## What to do
Your task is to copy every record exactly.

--- Given information Enclosed Below ---

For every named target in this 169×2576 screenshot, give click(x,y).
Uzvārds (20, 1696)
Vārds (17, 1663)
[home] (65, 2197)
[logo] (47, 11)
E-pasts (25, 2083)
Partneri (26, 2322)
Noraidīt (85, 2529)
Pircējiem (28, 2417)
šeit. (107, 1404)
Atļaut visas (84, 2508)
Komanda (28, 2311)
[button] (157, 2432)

--- End of Enclosed Given information ---

## Final answer
For every named target in this 169×2576 screenshot, give click(x,y).
Uzvārds (20, 1696)
Vārds (17, 1663)
[home] (65, 2197)
[logo] (47, 11)
E-pasts (25, 2083)
Partneri (26, 2322)
Noraidīt (85, 2529)
Pircējiem (28, 2417)
šeit. (107, 1404)
Atļaut visas (84, 2508)
Komanda (28, 2311)
[button] (157, 2432)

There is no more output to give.